Researchers at Newcastle University in the United Kingdom tested five spices found in common curries on bacteria from sheep stomachs and found up to a 40 percent reduction in the production of methane (CH4).
Methane is about 20 times more noxious at affecting global warming than carbon dioxide (CO2). One sheep can burp out over 0.7 cubic feet of methane per day, while a single cow can belch out about 18 cubic feet per day, according to popsci.com.
“What my research found was that certain spices contain properties which make this digestive process more efficient so producing less waste – in this case, methane,” Abdul Shakoor Chaudhry from the School of Agriculture, Food and Rural Development told The Independent.
Chaudhry said the spices, coriander, turmeric, cumin, clove and cinnamon, act as natural antibiotics, killing off “bad,” methane-producing bacteria while allowing “good” bacteria to act in its place.
Introducing spices to livestock feed could be an effective natural means of reducing methane production. The European Union banned the addition of antibiotics to livestock feed in 2006, according to The Independent.

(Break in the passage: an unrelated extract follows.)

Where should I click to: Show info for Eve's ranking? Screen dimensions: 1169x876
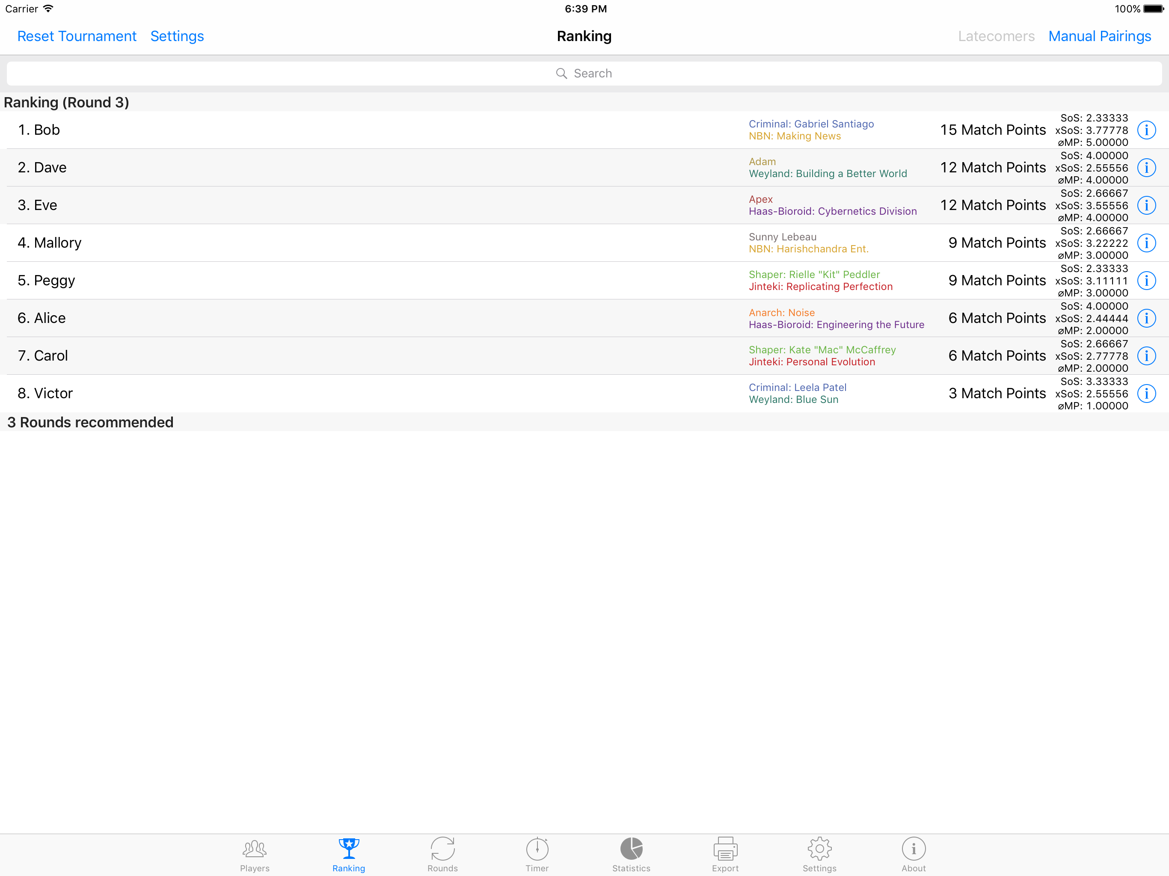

Coriander was found as the most effective in methane reduction — up to 40 percent. Turmeric came in second at 30 percent and cumin third at 22 percent. The researchers found that cinnamon and cloves were less effective at methane reduction.
The research group tested the spices in-vitro on sheep gut bacteria, but they said the effect should be the same on cows and goats.
“Since antibiotics were banned, the hunt is on for new, safe, cheap ways to reduce methane production in ruminants. Plants like coriander are an ideal solution, especially in parts of the world where expensive treatments are not an option,” Chaudhry said in the report.